━━━━━ SELECTED EXCERPT ━━━━━
At this point I realized that the size of his group had tripled and now there were 9 men and women, all of equal size surrounding me and the rock. Interestingly, I have never seen as much spandex, terry cloth headbands, and leg warmers concentrated in one location.
My survival instincts kicked in and I thought at best I could take two or three of them but not all nine. I knew I was going to have to move but I wasn't about to make it easy for them. "Alright what do you and your buddies come here to rehearse" I asked. At this point he did what most men would recognize as a chest bump, an invitation to throw down, but his chest only bumped my thigh. "We're actors and we don't have to tell you what we're rehearsing" he hissed into my stomach. "Fair enough" I said, and started to pack my things.
As I walked away I couldn't help but see the headlines had I stood my ground; "Florida Tourist Pummeled by Gang of Dwarfs" or "Out of Towner No Match for Thespians." They had won and were kings and queens of their mountain. My only consolation as I walked away and they started rehearsing was that I had been bested by Mrs. Potts, Lefou, Chip, and several other characters from Beauty and the Beast.
Maybe I Should Do This Alone?
What I found out early on in my program was that professors love to have students work in groups. My unconfirmed theory is that in a class or 20 people, groups of 2 to 3 people means that the professor only has to grade 6 to 10 papers.

My first class and my first group consisted of me and two women. We got together after we were paired by our professor and we agreed to meet together on the next Sunday. Or project was due in three weeks and would be a timeline. It wasn't overly complicated but there would be a lot of research to get the project where we wanted it to be.
On Sunday, I arrived at the library at our arranged time and waited for my team to show. 30 minutes later and no team I started making calls. The first person I called, we'll call her Jennifer, answered the phone and didn't sound well. She explained that she had fallen down early that day and hit her head. I felt bad for her told her I understood why she hadn't shown up. My other partner, we'll call her Andrea, never answered her phone and the following class meeting didn't show up either. The project was now due in two weeks, when Andrea called to explain that she had come home early from work the Saturday before we were to get together and found her boyfriend in bed with another woman. At least that's what I think she said but can't be sure because of the crying. I explained that we still had plenty of time to put something together and that we still could have a great project.
━━━━━ GIVEN DATA ━━━━━
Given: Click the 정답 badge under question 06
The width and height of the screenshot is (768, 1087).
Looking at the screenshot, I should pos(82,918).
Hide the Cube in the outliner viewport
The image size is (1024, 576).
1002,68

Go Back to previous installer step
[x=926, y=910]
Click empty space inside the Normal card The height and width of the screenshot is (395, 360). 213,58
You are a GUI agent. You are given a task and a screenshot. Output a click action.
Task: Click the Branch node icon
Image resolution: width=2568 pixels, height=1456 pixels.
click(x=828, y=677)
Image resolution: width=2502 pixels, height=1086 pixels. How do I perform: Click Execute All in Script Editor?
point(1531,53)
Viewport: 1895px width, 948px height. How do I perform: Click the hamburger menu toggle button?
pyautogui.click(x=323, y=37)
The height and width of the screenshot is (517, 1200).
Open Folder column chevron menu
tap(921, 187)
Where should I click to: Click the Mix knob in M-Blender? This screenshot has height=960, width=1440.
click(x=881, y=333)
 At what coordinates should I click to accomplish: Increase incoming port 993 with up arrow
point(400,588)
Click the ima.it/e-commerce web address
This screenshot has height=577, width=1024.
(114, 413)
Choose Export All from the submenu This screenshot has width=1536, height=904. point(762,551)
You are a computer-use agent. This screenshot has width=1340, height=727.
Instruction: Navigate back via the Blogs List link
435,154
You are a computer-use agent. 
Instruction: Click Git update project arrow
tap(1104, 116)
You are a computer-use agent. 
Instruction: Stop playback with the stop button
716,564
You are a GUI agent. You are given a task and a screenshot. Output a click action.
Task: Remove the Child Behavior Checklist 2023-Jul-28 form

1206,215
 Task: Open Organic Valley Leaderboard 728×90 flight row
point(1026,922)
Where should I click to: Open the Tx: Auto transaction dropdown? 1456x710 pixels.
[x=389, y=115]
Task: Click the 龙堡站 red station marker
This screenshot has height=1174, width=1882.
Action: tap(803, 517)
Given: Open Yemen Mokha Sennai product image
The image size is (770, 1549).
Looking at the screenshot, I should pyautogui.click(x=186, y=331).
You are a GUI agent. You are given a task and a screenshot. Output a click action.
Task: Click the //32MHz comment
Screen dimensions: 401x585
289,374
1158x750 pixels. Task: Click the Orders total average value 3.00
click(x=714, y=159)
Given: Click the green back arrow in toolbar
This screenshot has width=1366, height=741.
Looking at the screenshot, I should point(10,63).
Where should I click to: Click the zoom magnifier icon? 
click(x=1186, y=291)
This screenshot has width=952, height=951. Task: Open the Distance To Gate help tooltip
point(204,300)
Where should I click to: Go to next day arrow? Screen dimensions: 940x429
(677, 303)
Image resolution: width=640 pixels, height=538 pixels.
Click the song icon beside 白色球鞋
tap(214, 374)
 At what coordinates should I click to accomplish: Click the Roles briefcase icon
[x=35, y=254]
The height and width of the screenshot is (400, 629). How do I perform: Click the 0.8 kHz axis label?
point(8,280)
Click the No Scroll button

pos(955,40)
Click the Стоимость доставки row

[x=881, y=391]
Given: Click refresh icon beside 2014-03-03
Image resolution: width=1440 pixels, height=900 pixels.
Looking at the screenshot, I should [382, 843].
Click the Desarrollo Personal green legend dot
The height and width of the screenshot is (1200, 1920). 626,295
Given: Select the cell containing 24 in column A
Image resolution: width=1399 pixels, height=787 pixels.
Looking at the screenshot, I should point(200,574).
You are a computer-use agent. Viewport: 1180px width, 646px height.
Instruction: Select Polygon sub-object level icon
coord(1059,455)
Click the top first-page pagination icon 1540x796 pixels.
━━━━━
SET TASK 1:
From the narrative, reproduce the passage that begins at the words "On Sunday, I" and stops after "a great project.".
SET TASK 2:
In the narrative, what reason did Jennifer give for not coming to the library on Sunday?
The records are separate material and are unrelated to the narrative.

RESULT 1:
On Sunday, I arrived at the library at our arranged time and waited for my team to show. 30 minutes later and no team I started making calls. The first person I called, we'll call her Jennifer, answered the phone and didn't sound well. She explained that she had fallen down early that day and hit her head. I felt bad for her told her I understood why she hadn't shown up. My other partner, we'll call her Andrea, never answered her phone and the following class meeting didn't show up either. The project was now due in two weeks, when Andrea called to explain that she had come home early from work the Saturday before we were to get together and found her boyfriend in bed with another woman. At least that's what I think she said but can't be sure because of the crying. I explained that we still had plenty of time to put something together and that we still could have a great project.

RESULT 2:
She had fallen down early that day and hit her head.